The U.S. has now reported a record 22 fires with at least 100,000 acres burned so far this 2020, Aon said in its report. At least 43 people died and thousands of homes and other structures have been destroyed by the fires, which were particularly impactful in California, Colorado, Oregon and Washington state.
"The third quarter is historically the costliest of the year given the peak of tropical cyclone season in the Atlantic and Pacific Ocean Basins," according to Steve Bowen, director and meteorologist on Aon's Impact Forecasting team. However, the reemergence of wildfire peril also made headlines and "ensured a record sixth consecutive multibillion-dollar payout year for global insurers," Bowen said.
Hurricanes, storms and above-average rainfall across the world also caused billions of dollars of economic and insured losses in September.
Hurricane Sally, which made landfall in Alabama on Sept. 16, resulted in at least eight reported fatalities and several injuries. Total economic losses from the hurricane were estimated to be more than $5 billion, with public and private insurance losses expected to be over $2.5 billion.
More than $100 million of total economic losses were expected from Tropical Storm Beta, which landed along the southern end of the Matagorda Peninsula near Port O'Connor in Texas on Sept. 21.
Additionally, total economic losses were estimated at $165 million from the severe storms that hit parts of Minnesota, Iowa, Wisconsin and Illinois, and at $375 million from the strong cold front that caused notable damage in Utah and Idaho.
In Europe, total economic and insured losses from Medicane Ianos were estimated to reach $100 million. Millions of euros of total economic and insured losses were also expected from subtropical Storm Alpha, which made landfall along the coast of Portugal, and the severe weather outbreak that affected Italy in September.

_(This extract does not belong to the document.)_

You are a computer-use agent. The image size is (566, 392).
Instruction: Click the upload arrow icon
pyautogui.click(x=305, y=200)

In Asia, China braced for $32 billion of total combined economic losses from the impact of the seasonal monsoon flooding in September. China's Ministry of Emergency Management said the flooding resulted in the death of 278 people and damaged or destroyed over 1.4 million homes.

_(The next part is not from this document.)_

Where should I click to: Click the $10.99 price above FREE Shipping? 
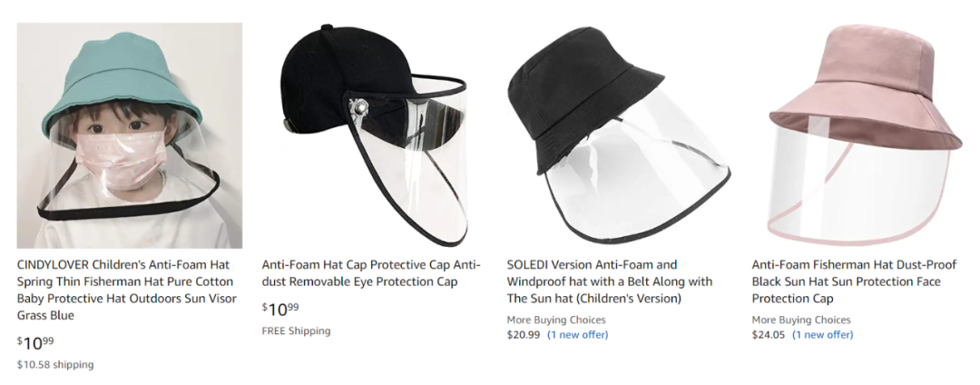[x=280, y=310]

Total combined losses were expected to exceed $6 billion from the rainfall that caused damage and casualties in India. At least 1,925 people died and approximately 260,000 homes were damaged or destroyed, according to the Indian Ministry of Home Affairs' Disaster Management Division.
Above-average rainfall in Nepal caused further flash floods and landslides, killing 120 people and damaging tens of thousands of houses. The combined economic toll was expected to exceed $100 million.
Seasonal monsoon flooding damaged or destroyed at least 310,000 houses and affected an extensive area of cropland in Pakistan. The total combined economic losses were projected to surpass $1.5 billion.
Typhoons Maysak and Haishen in South Korea, which damaged thousands of houses across the country, were expected to cause total economic combined losses of more than $200 million.